Jeanine Meerapfel was born in Buenos Aires in 1943 and has been President of the Akademie der Künste since 2015. The filmmaker has made numerous films, including the documentary In the Country of my Parents (1981) and the feature film The German Friend (2012). Her cinematic essay Eine Frau (A Woman) will have its German premiere at DOK.fest München in May 2022. It deals with such topics as emigration, remembrance and forgetting. In 2020, she initiated with the Akademie der Künste the "European Alliance of Academies", which brings together over 60 art academies and campaigns for democracy and the freedom of art.

Sasha Marianna Salzmann, born in 1985 in Volgograd, lived in Moscow until 1995 and currently lives in Berlin. She has received various prizes for her plays, which are performed internationally, including the 2020 Berlin Art Prize. From 2013 to 2016 she was resident playwright at the Maxim Gorki Theater in Berlin (until 2015 also artistic director of STUDIO Я). Her debut novel Ausser sich was awarded the Literature Prize of the Jürgen Ponto-Stiftung and the Mara Cassens Prize in 2017 and was shortlisted for the German Book Prize.
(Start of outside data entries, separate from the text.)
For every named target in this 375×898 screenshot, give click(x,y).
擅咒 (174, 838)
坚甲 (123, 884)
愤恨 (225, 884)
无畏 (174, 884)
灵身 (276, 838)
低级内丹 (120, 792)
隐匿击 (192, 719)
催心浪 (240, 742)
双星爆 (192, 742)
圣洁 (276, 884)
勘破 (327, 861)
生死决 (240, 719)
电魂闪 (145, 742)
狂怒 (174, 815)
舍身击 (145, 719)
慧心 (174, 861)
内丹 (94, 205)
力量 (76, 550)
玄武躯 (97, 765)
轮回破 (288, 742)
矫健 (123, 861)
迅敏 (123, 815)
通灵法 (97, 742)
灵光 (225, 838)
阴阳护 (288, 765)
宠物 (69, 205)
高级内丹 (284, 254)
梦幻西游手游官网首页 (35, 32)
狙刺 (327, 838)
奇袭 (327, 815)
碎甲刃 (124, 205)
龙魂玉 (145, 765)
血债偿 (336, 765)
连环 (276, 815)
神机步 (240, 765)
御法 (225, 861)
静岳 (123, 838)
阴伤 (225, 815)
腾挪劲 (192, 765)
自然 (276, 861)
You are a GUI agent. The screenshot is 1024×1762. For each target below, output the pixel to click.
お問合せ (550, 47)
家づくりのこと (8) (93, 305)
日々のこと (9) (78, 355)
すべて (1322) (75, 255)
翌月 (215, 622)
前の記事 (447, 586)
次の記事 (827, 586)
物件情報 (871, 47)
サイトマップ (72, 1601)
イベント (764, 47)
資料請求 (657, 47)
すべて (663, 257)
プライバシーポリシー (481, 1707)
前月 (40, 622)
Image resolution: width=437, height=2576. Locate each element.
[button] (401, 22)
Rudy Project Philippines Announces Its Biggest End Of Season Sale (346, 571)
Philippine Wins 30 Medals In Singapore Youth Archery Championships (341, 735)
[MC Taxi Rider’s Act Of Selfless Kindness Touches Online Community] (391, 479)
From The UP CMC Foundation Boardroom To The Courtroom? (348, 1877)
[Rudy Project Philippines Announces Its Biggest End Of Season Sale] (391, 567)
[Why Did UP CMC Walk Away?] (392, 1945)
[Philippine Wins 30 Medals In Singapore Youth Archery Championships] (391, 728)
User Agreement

Her novel Im Menschen muss alles herrlich sein was published by Suhrkamp Verlag in 2021. On 11 May, she will receive the 2022 Preis der Literaturhäuser.

Volker Weichsel, born in 1973, studied political science and Slavic languages and literature in Mannheim and Kiev; he obtained his PhD with a thesis on national political traditions and European political strategies in the Czech Republic. He is editor of the journal Osteuropa. In addition, he translates from Russian, French, English and Czech into German, including Artur Klinau: Minsk. Sonnenstadt der Träume (Suhrkamp 2006) and Valentin Akudovich: Der Abwesenheitscode: Versuch, Weissrussland zu verstehen (Suhrkamp 2013).


Event details
18th Academy Discussion
Russia and Ukraine – artists talk about war and peace
Tuesday, 5 April 2022, 7 pm
Akademie der Künste, Pariser Platz 4, 10117 Berlin
In English
Admission free: donations requested for the Ukraine-Hilfe Berlin e.V. initiative Tickets can be booked in advance online. Donations can be made on site via donation boxes in cash or via the website www.ukraine-hilfe-berlin.de.
Press ticket reservations: 030 200 57-1514, presse@adk.de 

To minimise the risk of infection, attendance of the events at the Akademie der Künste will require proof of vaccination, recovery or a negative test (3G) until 30 April 2022. On-site testing will be available.